Ajmal's chief claim to fame is that he bowls with an arm so bent he makes that of Muttiah Muralitharan look rod-straight. Heavily influenced by Saqlain Mushtaq, he designed his whole action around the need to accommodate the straightening of the arm from a bent position that most of us would require to bowl the doosra – the off-spinner's "other one", which turns like a leg-break and has provided Ajmal with many a victim.

Perhaps, then, Ajmal's new delivery will be bowled with a straight arm. Even if it isn't, we should be sceptical about his claims to have anything resembling a new delivery. A ball can spin from leg to off or off to leg, or go straight on; and it can have over-spin, back spin, or side-spin – or, more usually, two of the three. And spinners are forever claiming they have new deliveries, when none exist.

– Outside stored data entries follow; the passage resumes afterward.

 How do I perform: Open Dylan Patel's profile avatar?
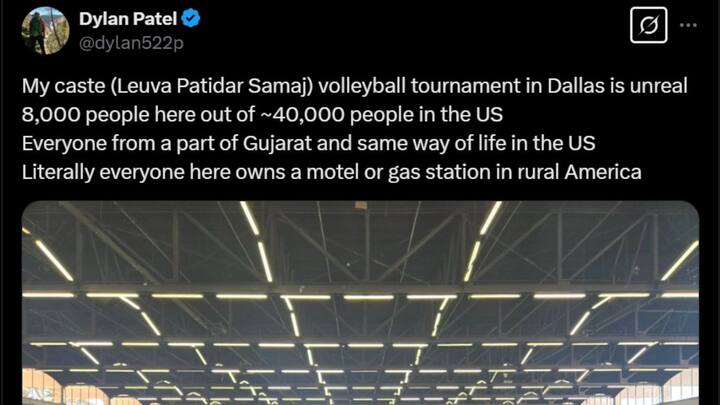coord(45,31)
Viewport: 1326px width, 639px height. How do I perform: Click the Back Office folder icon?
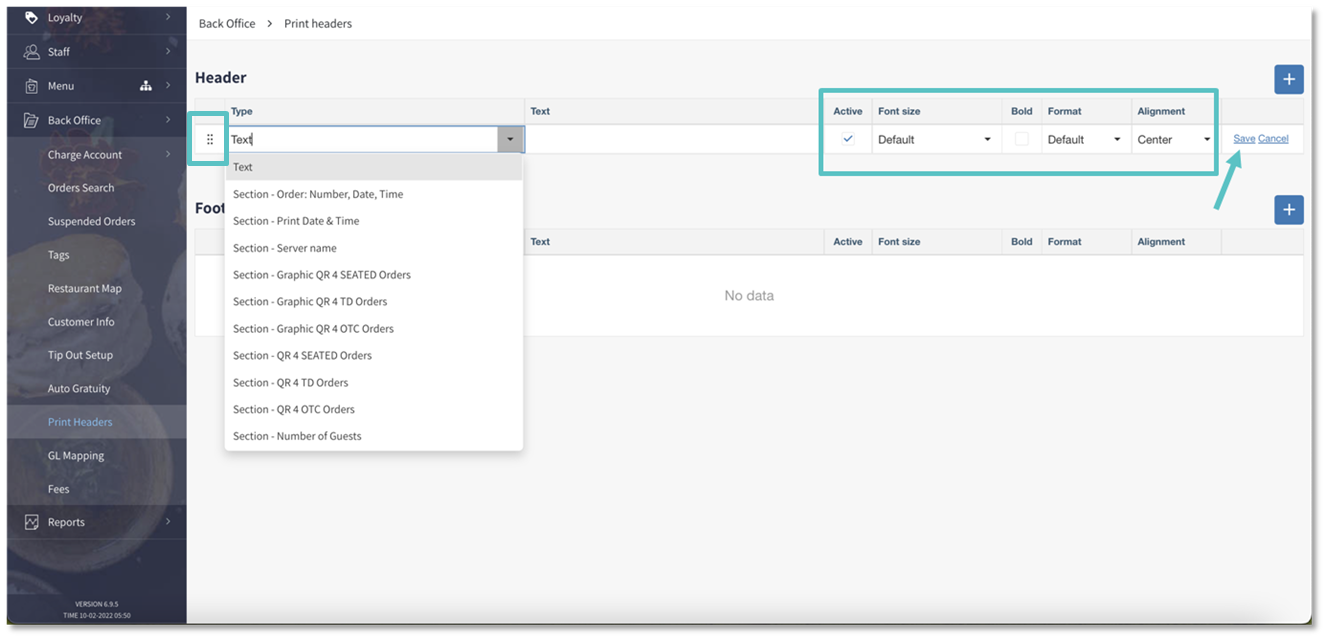pos(31,120)

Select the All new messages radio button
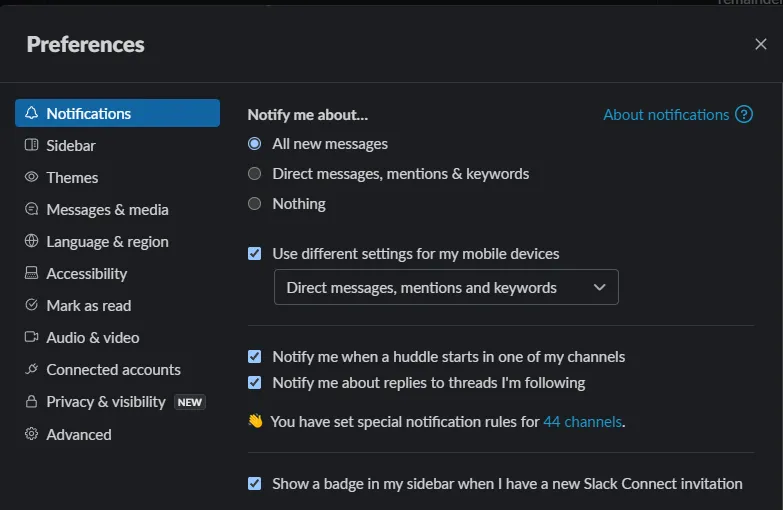tap(255, 144)
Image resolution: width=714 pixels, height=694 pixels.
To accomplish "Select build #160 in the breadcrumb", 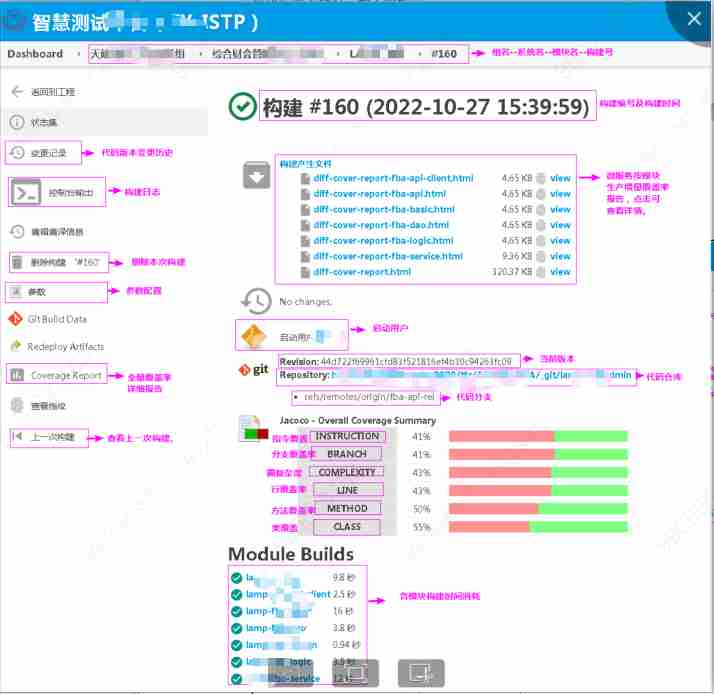I will (444, 54).
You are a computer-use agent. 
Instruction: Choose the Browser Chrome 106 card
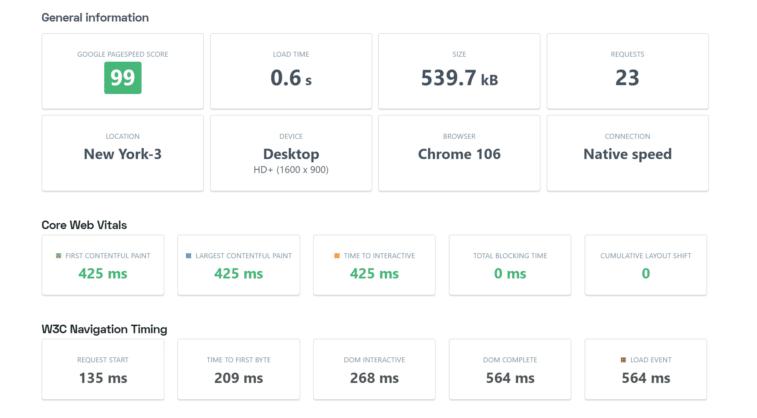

Shane Warne said before one Ashes series that he had 16 deliveries in his armoury. This could of course simply mean the same leg-break bowled from 16 marginally different positions on the crease; but so intoxicated by his propaganda were England's batsmen that they undertook extensive research into it. Ajmal is not in Warne's league, of course, and Andrew Strauss's men would do well to play the ball rather than the bowler.

The other recent mystery delivery comes from England's current bowling unit, one of their finest ever (especially if a recalled Chris Tremlett can learn to bowl half a yard fuller). The cricket writer Scyld Berry reported a week ago that James Anderson and one of his colleagues – presumably Stuart Broad – experimented with this delivery during a private net session at the Riverside Ground.

An Indian source told Berry that the mysterious element didn't pertain as much to the delivery as the moment before, during which the ball was tossed from left hand to right. Not long ago, Broad tried a variant of this method in a game, placing the ball in his left hand and waving it at his mid-off man as he ran in, before transferring it. The ICC warned him not to do it again.

That James Anderson should have been practising it so soon is, therefore, a concern. The least reported but most joyful aspect of England's brilliance this summer has been the spirit in which they have played the game – tough, but fair. Yet a late transference of the ball from one hand to another contravenes Law 42.4 of the game: "It is unfair for any fielder [ie member of the fielding team, so including the bowler] to attempt to distract the striker while he is preparing to receive or receiving a delivery".

Don't do it chaps. The spirit of cricket is precious and fragile. Such playground tactics imperil it. What, in any case, is gained by them? A slight distraction to the batsman's well-rehearsed pre-delivery routine, perhaps. But if you want to confuse him over the ball's trajectory, just hide it from view by placing your left hand over it – as bowlers have done for centuries.

And much better to try other, legal variations, like suddenly bowling off a shorter run-up (as Dominic Cork did effectively), or bowling the odd delivery from next to the umpire, so creating the illusion of a slower ball (because it has to travel further) but with the arm coming round at full speed. Saqlain was the master of that trick, and if Ajmal's "top secret" delivery was in fact a revival of it, I might start to take him seriously.